## Task 1
Translate into Spanish the following sentence from the patch description below: "This patch fixes this shortcoming by introducing a periodic scan of the orphan directories to delete such inodes."
## Task 2
According to the patch description below, which flag do the other nodes set on the corresponding inode during downconvert?

## Selection

....................

2009-Jun-18 01:52 UTC

head link

[Ocfs2-devel] [PATCH 4/8] ocfs2: Timer to queue scan of all orphan

From: Srinivas Eeda <srinivas.eeda at oracle.com>

Mainline commit bd1fda0725338a1a831cf763c2cacccd83d2776e

When a dentry is unlinked, the unlinking node takes an EX on the dentry lock
before moving the dentry to the orphan directory. Other nodes that have
this dentry in cache have a PR on the same dentry lock.  When the EX is
requested, the other nodes flag the corresponding inode as MAYBE_ORPHANED
during downconvert.  The inode is finally deleted when the last node to iput
the inode sees that i_nlink==0 and the MAYBE_ORPHANED flag is set.

A problem arises if a node is forced to free dentry locks because of memory
pressure. If this happens, the node will no longer get downconvert
notifications for the dentries that have been unlinked on another node.
If it also happens that node is actively using the corresponding inode and
happens to be the one performing the last iput on that inode, it will fail
to delete the inode as it will not have the MAYBE_ORPHANED flag set.

This patch fixes this shortcoming by introducing a periodic scan of the
orphan directories to delete such inodes. Care has been taken to distribute
the workload across the cluster so that no one node has to perform the task
all the time.

....................

## Material shown
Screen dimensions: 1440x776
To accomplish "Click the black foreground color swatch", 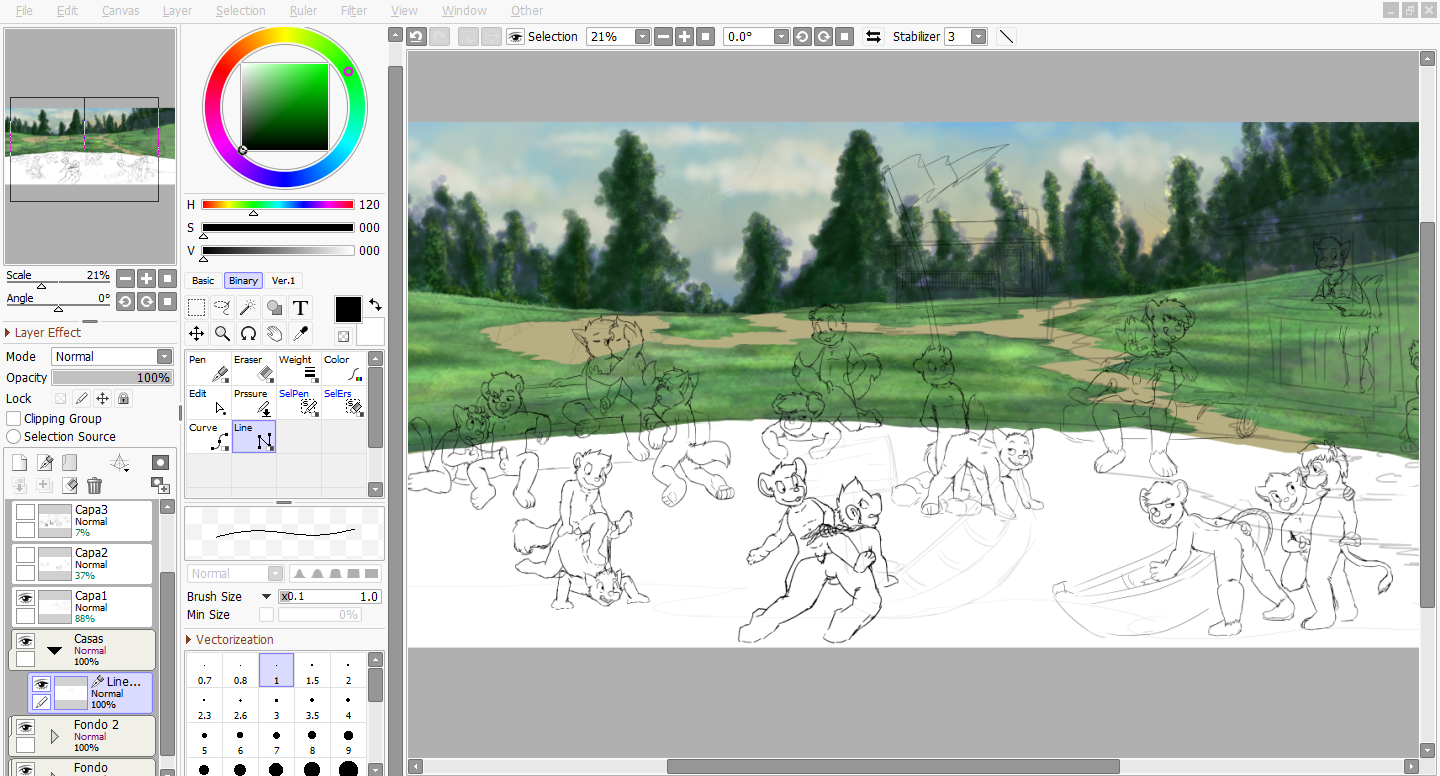I will point(348,309).
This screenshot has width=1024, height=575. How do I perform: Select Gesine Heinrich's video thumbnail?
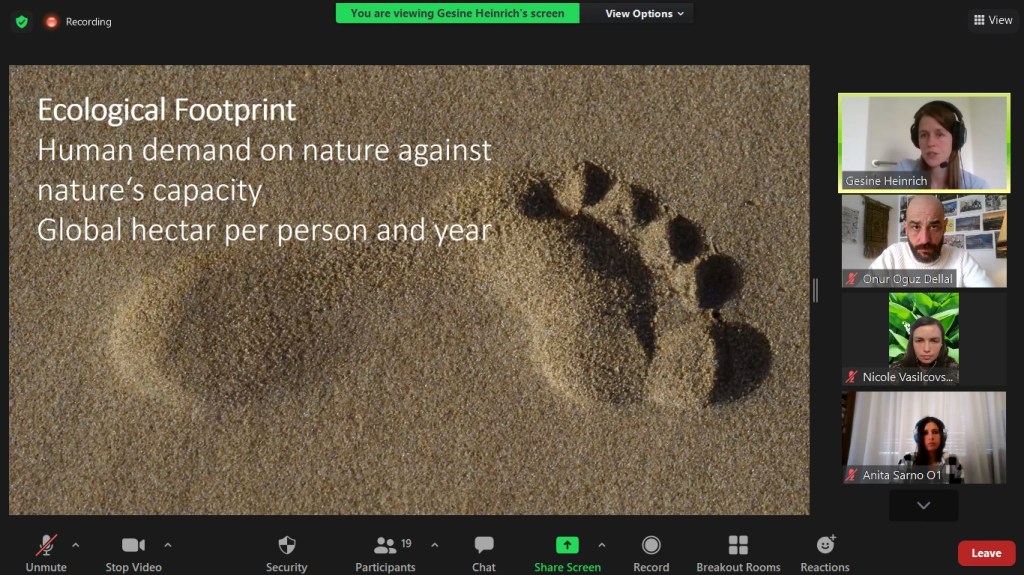pyautogui.click(x=924, y=142)
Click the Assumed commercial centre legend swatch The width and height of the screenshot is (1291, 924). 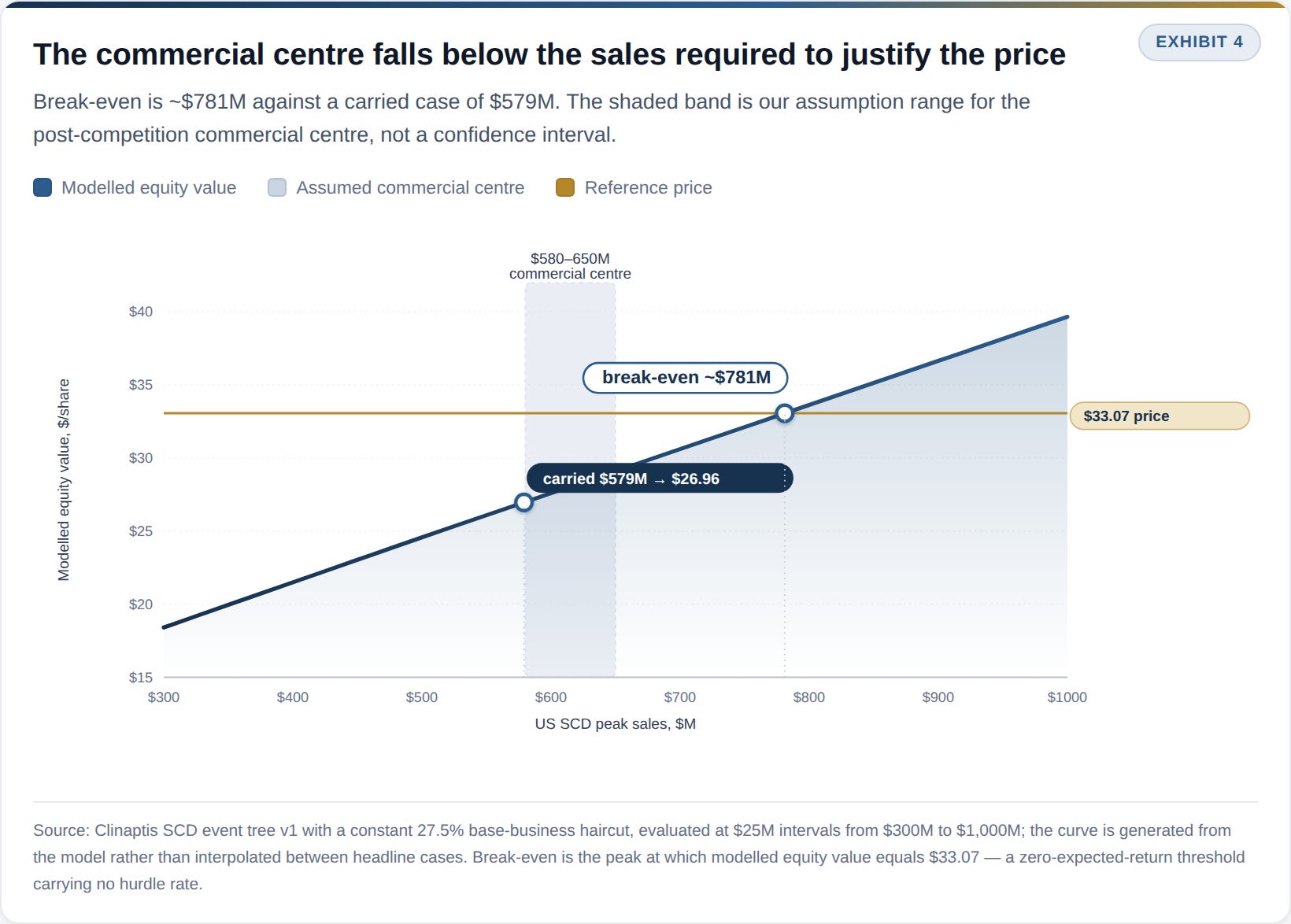[x=277, y=187]
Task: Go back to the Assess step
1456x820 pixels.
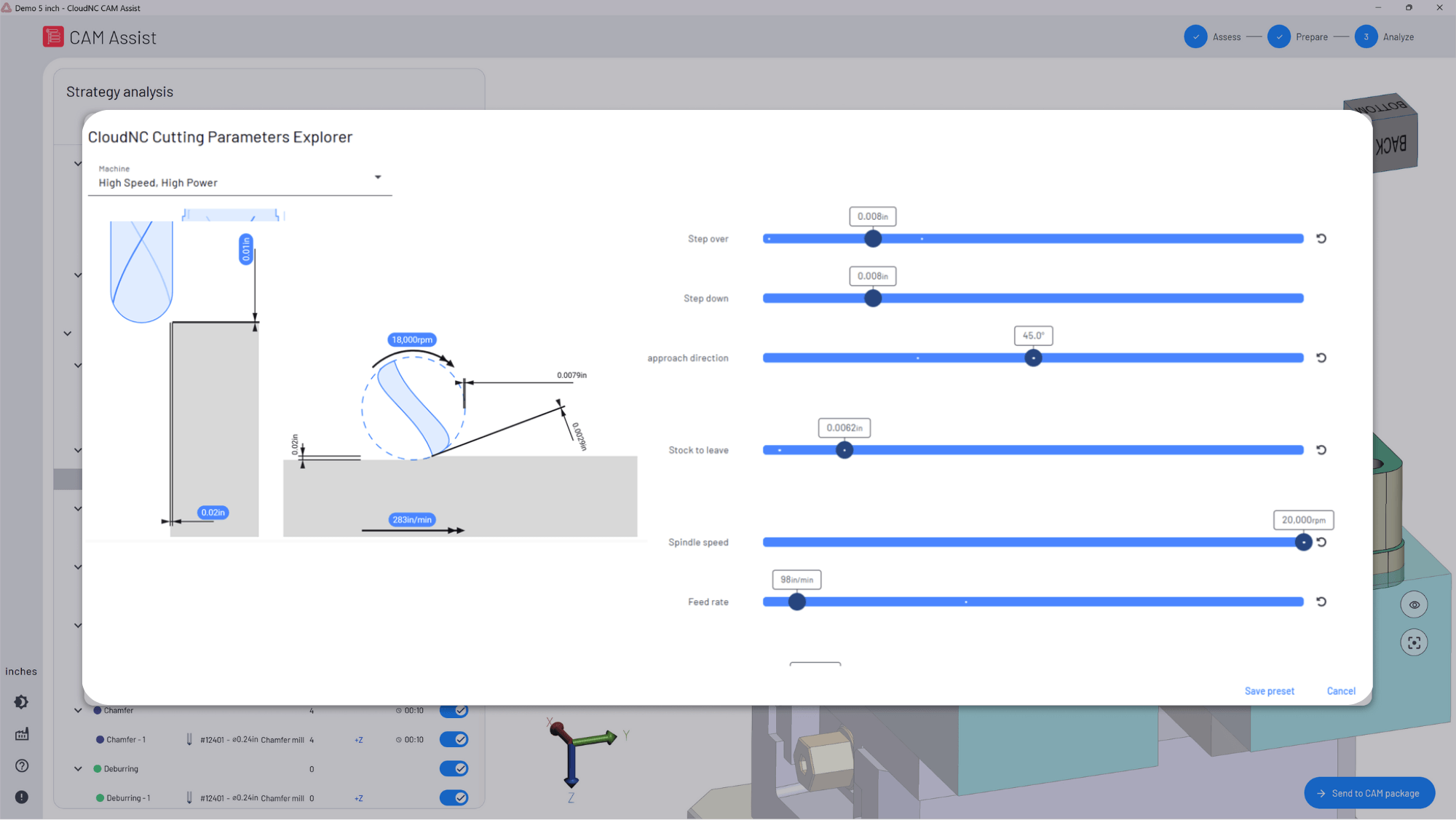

....................

## Output 1
Este parche corrige esta deficiencia introduciendo un escaneo periódico de los directorios de huérfanos para eliminar dichos inodos.

## Output 2
MAYBE_ORPHANED